0
votes

I am working on a project which involves indexing files using Apache Lucene. While I am successfully able to index the files using Lucene but when I see the result, I get many abrupt words probably because I am not removing stop words while indexing.

I read on web that Lucene provides a way to remove the stop words while indexing files. How can I do that?

2
My answer describes how stop words work, and hopefully that helps, but based on your description of the problem, I'm not entirely confident that stop words are your problem. I don't know what results you are referring to when you say you "see the result", nor do I know what "abrupt words" are. If stop words don't turn out to be the problem, a more detailed description of the problem your seeing, preferrably with examples, might help solve it.femtoRgon

2 Answers

1
votes

Lucene's StandardAnalyzer includes a StopFilter that removes some typical stop words from anything passed through it. The standard list of english stop words is pretty short; some articles, pronouns and prepositions, mainly.

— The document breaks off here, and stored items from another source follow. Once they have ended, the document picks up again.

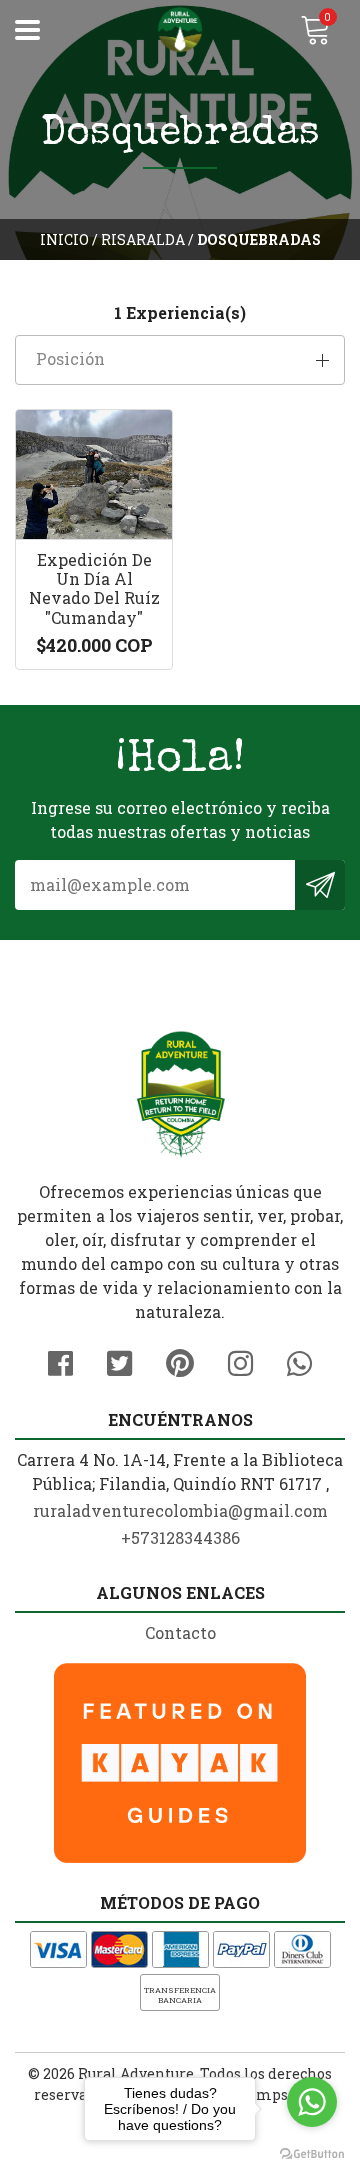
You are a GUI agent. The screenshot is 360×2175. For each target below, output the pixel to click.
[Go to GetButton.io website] (312, 2154)
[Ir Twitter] (119, 1360)
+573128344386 (180, 1537)
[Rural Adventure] (180, 30)
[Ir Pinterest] (180, 1360)
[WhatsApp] (299, 1360)
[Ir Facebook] (60, 1360)
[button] (180, 360)
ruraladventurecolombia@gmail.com (180, 1510)
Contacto (180, 1632)
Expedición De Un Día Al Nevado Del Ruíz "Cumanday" (94, 588)
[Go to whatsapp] (312, 2102)
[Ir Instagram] (240, 1360)
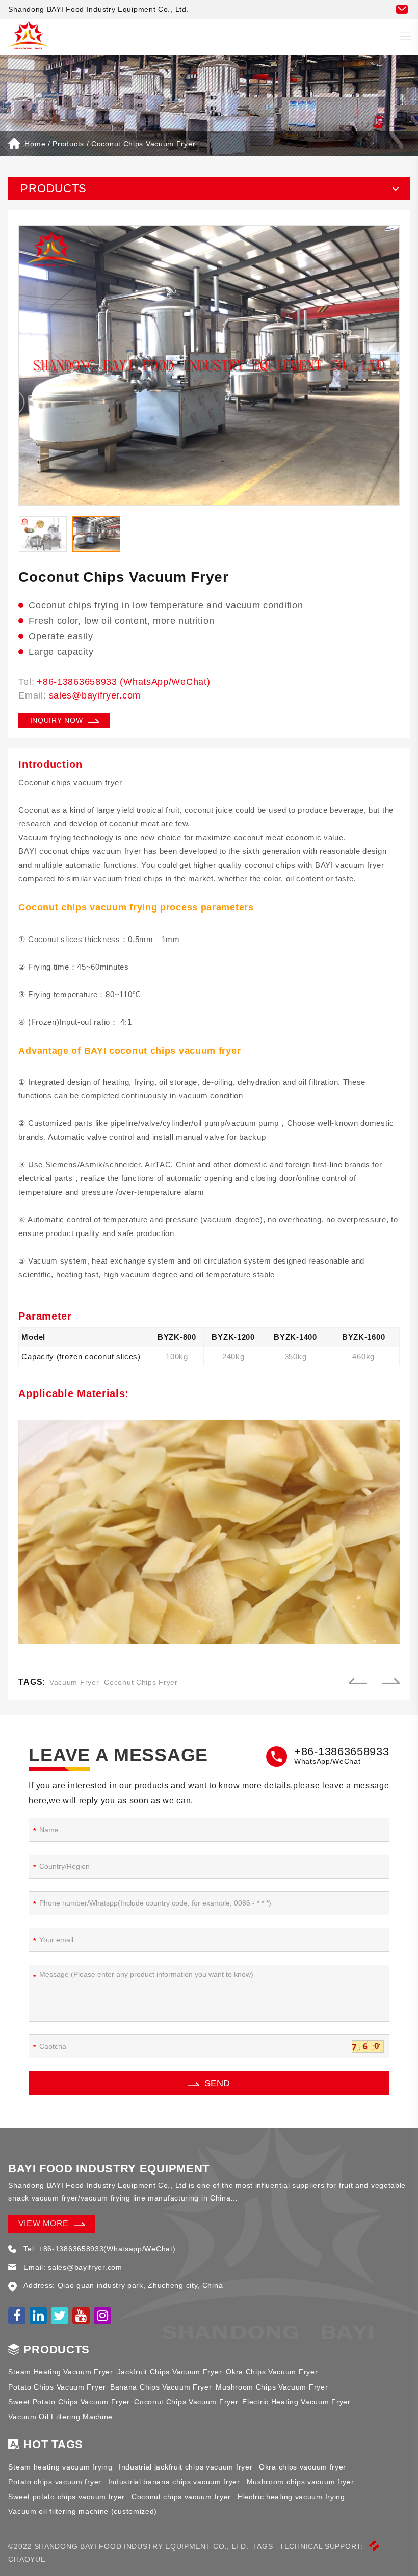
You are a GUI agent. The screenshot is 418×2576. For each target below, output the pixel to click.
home (34, 144)
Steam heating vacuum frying (60, 2467)
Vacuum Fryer (74, 1682)
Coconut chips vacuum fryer (181, 2496)
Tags (263, 2546)
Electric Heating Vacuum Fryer (296, 2402)
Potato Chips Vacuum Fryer (57, 2387)
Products (68, 144)
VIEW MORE (43, 2223)
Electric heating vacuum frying (291, 2496)
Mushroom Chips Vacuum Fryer (272, 2387)
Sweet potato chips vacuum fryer (66, 2496)
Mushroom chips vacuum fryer (300, 2482)
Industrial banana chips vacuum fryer (174, 2482)
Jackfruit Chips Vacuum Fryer (169, 2372)
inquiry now (56, 720)
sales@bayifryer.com (95, 695)
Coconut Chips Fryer (140, 1682)
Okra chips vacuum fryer (302, 2467)
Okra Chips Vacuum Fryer (272, 2372)
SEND (217, 2083)
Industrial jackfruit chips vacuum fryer (185, 2467)
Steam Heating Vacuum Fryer (60, 2372)
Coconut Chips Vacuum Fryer (143, 144)
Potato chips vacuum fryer (54, 2482)
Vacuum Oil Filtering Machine (60, 2416)
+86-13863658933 (341, 1751)
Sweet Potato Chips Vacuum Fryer (69, 2402)
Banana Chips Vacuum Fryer (161, 2387)
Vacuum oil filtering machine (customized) (82, 2511)
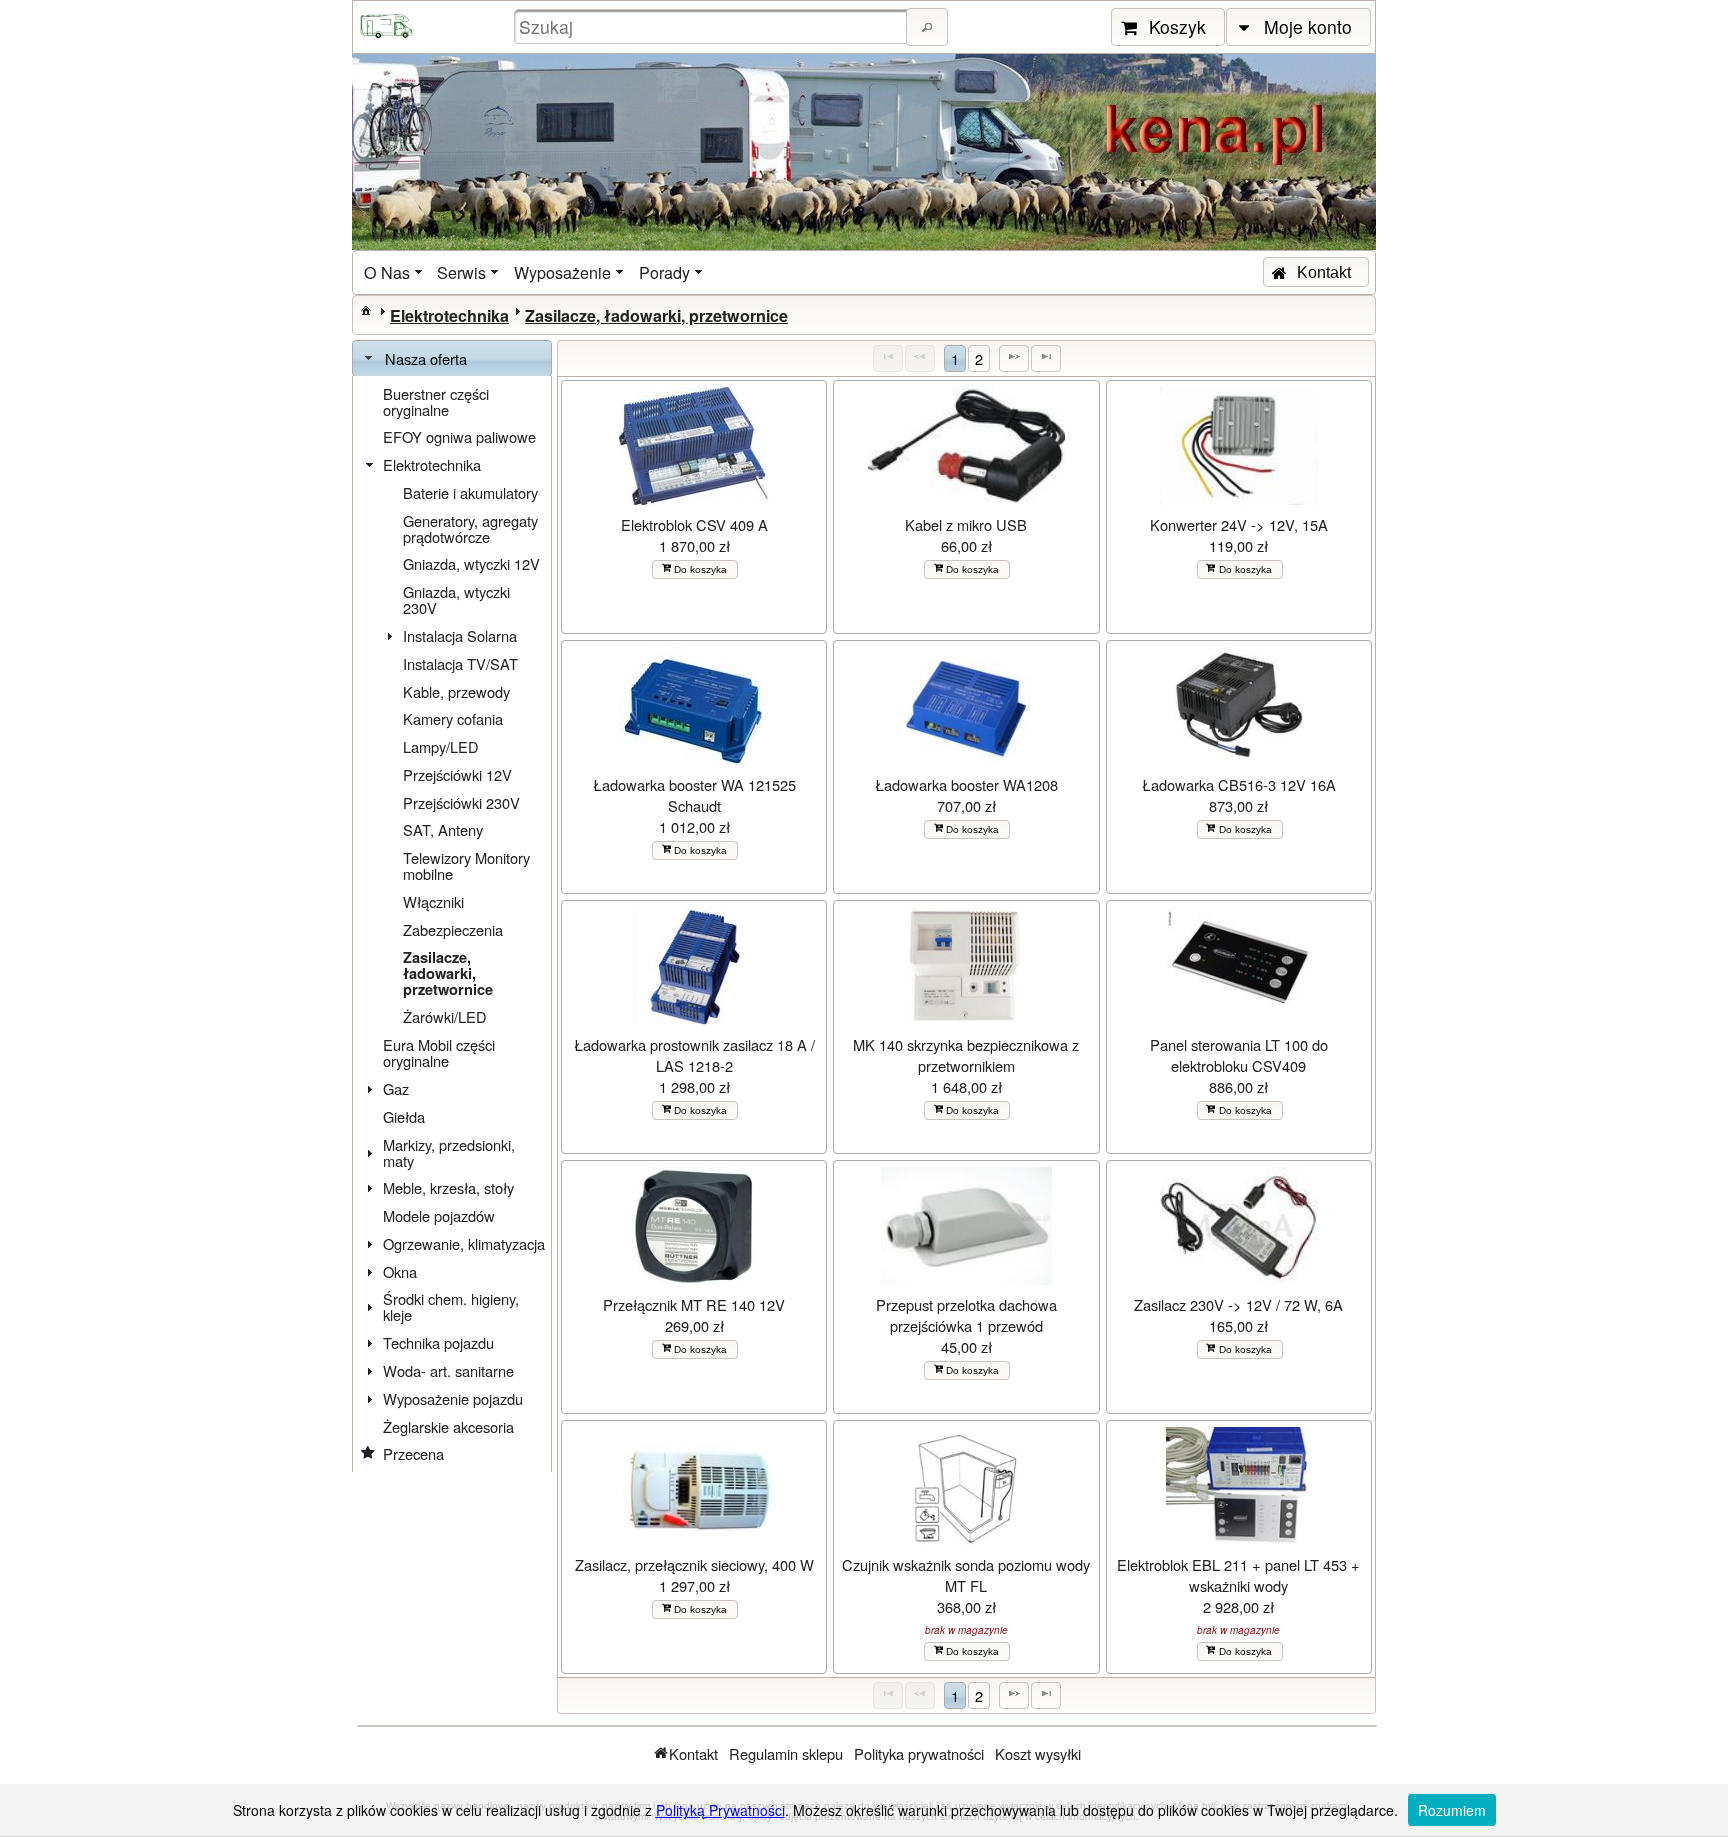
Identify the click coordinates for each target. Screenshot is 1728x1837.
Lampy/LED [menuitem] (441, 746)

If you wish to define your own set of StopWords, the StandardAnalyzer has a couple of constructors allowing ou to pass in your own set of stop words, and particularly, this one. Simply create a CharArraySet containing the desired stop words, and pass it into that constructor and your on your way.

I believe most other typical analyzers have a constructor accepting the same arguments as well (at a glance, it looks like almost all of the language analyzers in analyzers-common follow that pattern)

Of course, be sure and use the same analyzer for both indexing and searching.

0
votes

If you will use standard analyzer or stop analyzer then stop words like "on, a, an, the" will automatically removed from indexing and you cannot perform searching with stop words. If you want to perform searching with stop words also like "was, is, on" you have to use whitespace analyzer or simple analyzer.